YWCA情報

ニュースアーカイブス 2011年7-8月

エンパワーするNGO 日本YWCA~women leading change世界YWCA総会 本会議
2012年-2015年のビジョンを描く
(2011年7月19日)

世界YWCA総会の後半は3日間にわたる本会議です。1総会期4年間の組織計画や予算を決め、会則改正案について協議・決議し、世界レベルでYWCAを牽引する会長以下運営委員といった組織のリーダーたちを選挙により選出します。

YWCAは地域的な公平さを確保するため、全世界をアフリカ、ヨーロッパ、アジア、ラテンアメリカ、北アメリカ、太平洋、中東、カリブ海の8つの地域に分け、各地域から候補者を立てます。
選挙の結果、
次期会長はカリブ海地域選出のデボラ・トーマス (トリニダード・トバゴYWCA会員、2008-2011年世界YWCA副会長)が、会計には北アメリカ地域選出のキャロライン・フラワーズ (アメリカYWCA会員、2008-2011年世界YWCA運営委員)が選ばれ、
6名の副会長はこの4年間世界YWCA会長を務めたスーザン・ブレナン(太平洋地域選出、オーストラリアYWCA会員)、同じくこの4年間副会長を務めたジェシカ・ノットウェル(北アメリカ地域選出、カナダYWCA会員)を筆頭に、アフリカ、ヨーロッパ、ラテンアメリカ、カリブ海地域から4名の20代の副会長が選出されました。
このほか、ハイチとアメリカ領バージン諸島の2つのYWCAの新規加盟と、準加盟だったベリーズとルワンダYWCAの正式加盟が全会一致で承認されました。

 

本会議では、2012年から2015年まで向こう4年間の組織計画のほか、国連ミレニアム開発目標達成の期限である2015年以降2035年までの20年間のYWCAの将来像や目的についても、全体会と小さなグループでの分科会で話し合い、参加者の意見を吸い上げ、計画に盛りこんでいく作業をしました。
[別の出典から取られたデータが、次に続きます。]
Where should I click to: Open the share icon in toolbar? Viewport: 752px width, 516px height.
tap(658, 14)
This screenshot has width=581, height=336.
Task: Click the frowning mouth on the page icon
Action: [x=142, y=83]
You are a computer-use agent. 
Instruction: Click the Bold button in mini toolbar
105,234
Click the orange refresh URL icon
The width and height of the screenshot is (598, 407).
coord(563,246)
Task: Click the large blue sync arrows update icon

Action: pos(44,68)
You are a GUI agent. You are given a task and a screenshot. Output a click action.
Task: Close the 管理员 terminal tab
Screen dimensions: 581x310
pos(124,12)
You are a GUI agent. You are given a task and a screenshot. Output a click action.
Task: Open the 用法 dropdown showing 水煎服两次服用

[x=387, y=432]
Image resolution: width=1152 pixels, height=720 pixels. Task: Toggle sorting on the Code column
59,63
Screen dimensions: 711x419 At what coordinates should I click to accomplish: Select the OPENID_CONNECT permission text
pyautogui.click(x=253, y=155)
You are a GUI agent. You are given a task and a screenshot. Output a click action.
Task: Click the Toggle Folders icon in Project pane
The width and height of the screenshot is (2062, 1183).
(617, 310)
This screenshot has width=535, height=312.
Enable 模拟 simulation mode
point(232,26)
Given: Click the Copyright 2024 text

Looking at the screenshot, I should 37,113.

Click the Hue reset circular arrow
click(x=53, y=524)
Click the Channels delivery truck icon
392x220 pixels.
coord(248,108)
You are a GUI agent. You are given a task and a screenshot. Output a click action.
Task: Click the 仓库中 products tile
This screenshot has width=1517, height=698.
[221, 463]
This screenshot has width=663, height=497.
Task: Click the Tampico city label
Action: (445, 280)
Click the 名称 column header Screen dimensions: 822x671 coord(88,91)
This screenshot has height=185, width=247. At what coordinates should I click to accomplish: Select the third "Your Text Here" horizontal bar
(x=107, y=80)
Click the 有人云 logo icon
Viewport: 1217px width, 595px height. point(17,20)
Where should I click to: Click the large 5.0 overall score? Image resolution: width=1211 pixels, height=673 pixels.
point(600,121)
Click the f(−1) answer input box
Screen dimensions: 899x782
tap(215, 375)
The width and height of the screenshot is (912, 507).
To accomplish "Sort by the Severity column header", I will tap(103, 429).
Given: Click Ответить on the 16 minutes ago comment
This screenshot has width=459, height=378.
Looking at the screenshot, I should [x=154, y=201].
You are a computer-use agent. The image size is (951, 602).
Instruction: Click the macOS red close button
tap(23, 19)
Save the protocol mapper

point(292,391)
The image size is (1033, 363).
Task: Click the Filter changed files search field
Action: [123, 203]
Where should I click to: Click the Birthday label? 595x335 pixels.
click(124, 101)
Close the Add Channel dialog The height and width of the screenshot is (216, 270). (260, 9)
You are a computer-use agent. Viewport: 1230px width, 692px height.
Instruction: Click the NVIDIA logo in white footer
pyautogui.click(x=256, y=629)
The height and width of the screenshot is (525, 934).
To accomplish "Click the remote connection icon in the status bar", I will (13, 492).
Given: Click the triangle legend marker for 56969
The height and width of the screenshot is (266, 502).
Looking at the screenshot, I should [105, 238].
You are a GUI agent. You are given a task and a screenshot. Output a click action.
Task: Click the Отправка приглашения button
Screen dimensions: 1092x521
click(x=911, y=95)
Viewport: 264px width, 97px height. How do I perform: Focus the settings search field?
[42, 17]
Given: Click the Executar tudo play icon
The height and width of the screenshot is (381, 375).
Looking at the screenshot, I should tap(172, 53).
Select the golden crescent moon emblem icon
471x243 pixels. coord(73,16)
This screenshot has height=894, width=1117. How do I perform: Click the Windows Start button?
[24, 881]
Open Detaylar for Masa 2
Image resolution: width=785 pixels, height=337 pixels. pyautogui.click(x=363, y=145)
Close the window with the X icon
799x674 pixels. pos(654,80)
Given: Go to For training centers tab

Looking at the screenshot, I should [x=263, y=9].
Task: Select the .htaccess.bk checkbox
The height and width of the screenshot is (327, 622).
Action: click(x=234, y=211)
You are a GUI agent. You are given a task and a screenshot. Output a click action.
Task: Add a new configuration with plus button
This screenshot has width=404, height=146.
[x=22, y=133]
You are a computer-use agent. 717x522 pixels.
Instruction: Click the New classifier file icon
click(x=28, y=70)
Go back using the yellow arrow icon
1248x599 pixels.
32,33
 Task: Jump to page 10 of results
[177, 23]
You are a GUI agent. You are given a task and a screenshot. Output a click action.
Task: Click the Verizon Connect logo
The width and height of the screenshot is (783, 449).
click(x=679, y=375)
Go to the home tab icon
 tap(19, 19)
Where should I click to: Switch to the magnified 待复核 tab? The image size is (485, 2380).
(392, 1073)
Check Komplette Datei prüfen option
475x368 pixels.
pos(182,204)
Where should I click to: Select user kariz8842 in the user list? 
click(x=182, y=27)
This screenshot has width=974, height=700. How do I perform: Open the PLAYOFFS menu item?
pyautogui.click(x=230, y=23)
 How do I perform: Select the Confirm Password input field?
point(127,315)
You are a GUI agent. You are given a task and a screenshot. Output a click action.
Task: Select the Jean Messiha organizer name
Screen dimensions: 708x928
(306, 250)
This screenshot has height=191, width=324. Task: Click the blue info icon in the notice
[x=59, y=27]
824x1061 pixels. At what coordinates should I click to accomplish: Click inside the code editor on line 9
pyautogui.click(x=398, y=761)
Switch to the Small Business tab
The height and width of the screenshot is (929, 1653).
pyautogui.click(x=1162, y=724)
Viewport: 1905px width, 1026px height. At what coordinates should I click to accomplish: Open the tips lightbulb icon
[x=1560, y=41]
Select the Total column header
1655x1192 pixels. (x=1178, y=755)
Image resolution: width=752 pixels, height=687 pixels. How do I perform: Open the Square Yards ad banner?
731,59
その結果、世代間の女性のリーダーシップ、女性の人権、運動の構築と適切な組織管理(グッドガバナンス)の3つの切り口で、YWCAのさまざまな活動を展開していくことが決まりました。

日本YWCAは本会議で、東京電力福島第一原発事故後の放射能被害について世界のYWCAメンバーに伝えるため、いくつかの準備をしてきました。その1つとして、“Tools for a Non-Violent Society for Women and Children”と題した参加型のワークショップを主催し、のべ50人余りの参加者を迎えました。ワークショップはパワーポイントによる事故の全容と被害状況の説明、参加者のグループディスカッション、参加者が心に描いた思いやアイディアを表現する書道とおりがみのワークで構成しました。

世界各地からの参加者は、原発事故が引き起こした人権侵害を自国のさまざまな問題に重ねあわせたり、女性の性と生殖の権利に関する懸念を述べるなど、もはや一国の問題ではなく世界中の人々、特に女性の人権の侵害と地球環境破壊の問題であるという認識が共有されました

書道とおりがみのワークでは、救済と平和を願う思いを込めて参加者は各々楽しんで創作しました。ワークが終わると、参加者の中から自然に“We Shall Over Come”の合唱がわき起こり、手をつないで輪になって惨状からの救済と克服を祈るように歌声が会場を包みました。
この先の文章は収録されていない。